EXERCISE DIRECTIONS
Your response should consist of the full data, set down exactly.

(DATA FOR ANALYSIS Opens)

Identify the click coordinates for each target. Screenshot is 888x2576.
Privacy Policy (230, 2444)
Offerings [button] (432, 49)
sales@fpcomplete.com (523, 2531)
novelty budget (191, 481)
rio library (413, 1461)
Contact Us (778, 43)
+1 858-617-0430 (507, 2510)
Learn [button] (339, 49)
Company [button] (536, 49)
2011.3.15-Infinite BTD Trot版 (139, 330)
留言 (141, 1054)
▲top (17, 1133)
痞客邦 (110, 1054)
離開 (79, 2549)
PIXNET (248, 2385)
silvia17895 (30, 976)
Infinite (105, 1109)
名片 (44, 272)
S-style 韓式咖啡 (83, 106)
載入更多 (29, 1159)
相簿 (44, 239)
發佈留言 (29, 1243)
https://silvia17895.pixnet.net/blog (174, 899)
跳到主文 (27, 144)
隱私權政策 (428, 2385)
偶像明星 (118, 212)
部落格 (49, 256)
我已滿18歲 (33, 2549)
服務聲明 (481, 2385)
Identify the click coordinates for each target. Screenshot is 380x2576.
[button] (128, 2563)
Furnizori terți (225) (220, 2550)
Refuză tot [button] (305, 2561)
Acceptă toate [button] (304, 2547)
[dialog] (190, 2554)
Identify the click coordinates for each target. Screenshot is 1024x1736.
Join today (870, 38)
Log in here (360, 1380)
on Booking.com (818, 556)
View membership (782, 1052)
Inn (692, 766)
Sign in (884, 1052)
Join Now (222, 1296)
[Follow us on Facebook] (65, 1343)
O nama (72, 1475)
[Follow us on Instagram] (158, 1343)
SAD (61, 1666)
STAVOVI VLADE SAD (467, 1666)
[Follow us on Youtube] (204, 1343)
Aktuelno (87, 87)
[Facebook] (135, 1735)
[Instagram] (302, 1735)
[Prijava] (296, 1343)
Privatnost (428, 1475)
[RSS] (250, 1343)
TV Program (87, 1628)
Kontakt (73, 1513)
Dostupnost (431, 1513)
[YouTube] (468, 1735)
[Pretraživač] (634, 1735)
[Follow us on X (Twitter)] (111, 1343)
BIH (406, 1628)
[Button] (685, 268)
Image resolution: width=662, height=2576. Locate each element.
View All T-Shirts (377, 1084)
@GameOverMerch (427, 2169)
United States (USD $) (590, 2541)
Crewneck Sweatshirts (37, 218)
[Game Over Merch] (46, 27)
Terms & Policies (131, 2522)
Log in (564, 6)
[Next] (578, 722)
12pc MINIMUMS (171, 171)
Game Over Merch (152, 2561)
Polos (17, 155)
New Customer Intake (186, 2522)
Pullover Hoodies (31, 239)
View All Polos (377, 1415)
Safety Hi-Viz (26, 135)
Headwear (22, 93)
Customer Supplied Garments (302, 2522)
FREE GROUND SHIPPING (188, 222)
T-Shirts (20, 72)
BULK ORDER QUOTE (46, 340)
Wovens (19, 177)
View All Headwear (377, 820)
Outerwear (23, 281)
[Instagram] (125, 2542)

(DATA FOR ANALYSIS Closes)

WRITTEN ANSWER
Identify the click coordinates for each target. Screenshot is 888x2576.
Privacy Policy (230, 2444)
Offerings [button] (432, 49)
sales@fpcomplete.com (523, 2531)
novelty budget (191, 481)
rio library (413, 1461)
Contact Us (778, 43)
+1 858-617-0430 (507, 2510)
Learn [button] (339, 49)
Company [button] (536, 49)
2011.3.15-Infinite BTD Trot版 (139, 330)
留言 (141, 1054)
▲top (17, 1133)
痞客邦 (110, 1054)
離開 (79, 2549)
PIXNET (248, 2385)
silvia17895 (30, 976)
Infinite (105, 1109)
名片 (44, 272)
S-style 韓式咖啡 (83, 106)
載入更多 (29, 1159)
相簿 (44, 239)
發佈留言 (29, 1243)
https://silvia17895.pixnet.net/blog (174, 899)
跳到主文 (27, 144)
隱私權政策 (428, 2385)
偶像明星 (118, 212)
部落格 (49, 256)
我已滿18歲 (33, 2549)
服務聲明 (481, 2385)
Identify the click coordinates for each target. Screenshot is 380x2576.
[button] (128, 2563)
Furnizori terți (225) (220, 2550)
Refuză tot [button] (305, 2561)
Acceptă toate [button] (304, 2547)
[dialog] (190, 2554)
Identify the click coordinates for each target. Screenshot is 1024x1736.
Join today (870, 38)
Log in here (360, 1380)
on Booking.com (818, 556)
View membership (782, 1052)
Inn (692, 766)
Sign in (884, 1052)
Join Now (222, 1296)
[Follow us on Facebook] (65, 1343)
O nama (72, 1475)
[Follow us on Instagram] (158, 1343)
SAD (61, 1666)
STAVOVI VLADE SAD (467, 1666)
[Follow us on Youtube] (204, 1343)
Aktuelno (87, 87)
[Facebook] (135, 1735)
[Instagram] (302, 1735)
[Prijava] (296, 1343)
Privatnost (428, 1475)
[RSS] (250, 1343)
TV Program (87, 1628)
Kontakt (73, 1513)
Dostupnost (431, 1513)
[YouTube] (468, 1735)
[Pretraživač] (634, 1735)
[Follow us on X (Twitter)] (111, 1343)
BIH (406, 1628)
[Button] (685, 268)
Image resolution: width=662, height=2576. Locate each element.
View All T-Shirts (377, 1084)
@GameOverMerch (427, 2169)
United States (USD $) (590, 2541)
Crewneck Sweatshirts (37, 218)
[Game Over Merch] (46, 27)
Terms & Policies (131, 2522)
Log in (564, 6)
[Next] (578, 722)
12pc MINIMUMS (171, 171)
Game Over Merch (152, 2561)
Polos (17, 155)
New Customer Intake (186, 2522)
Pullover Hoodies (31, 239)
View All Polos (377, 1415)
Safety Hi-Viz (26, 135)
Headwear (22, 93)
Customer Supplied Garments (302, 2522)
FREE GROUND SHIPPING (188, 222)
T-Shirts (20, 72)
BULK ORDER QUOTE (46, 340)
Wovens (19, 177)
View All Headwear (377, 820)
Outerwear (23, 281)
[Instagram] (125, 2542)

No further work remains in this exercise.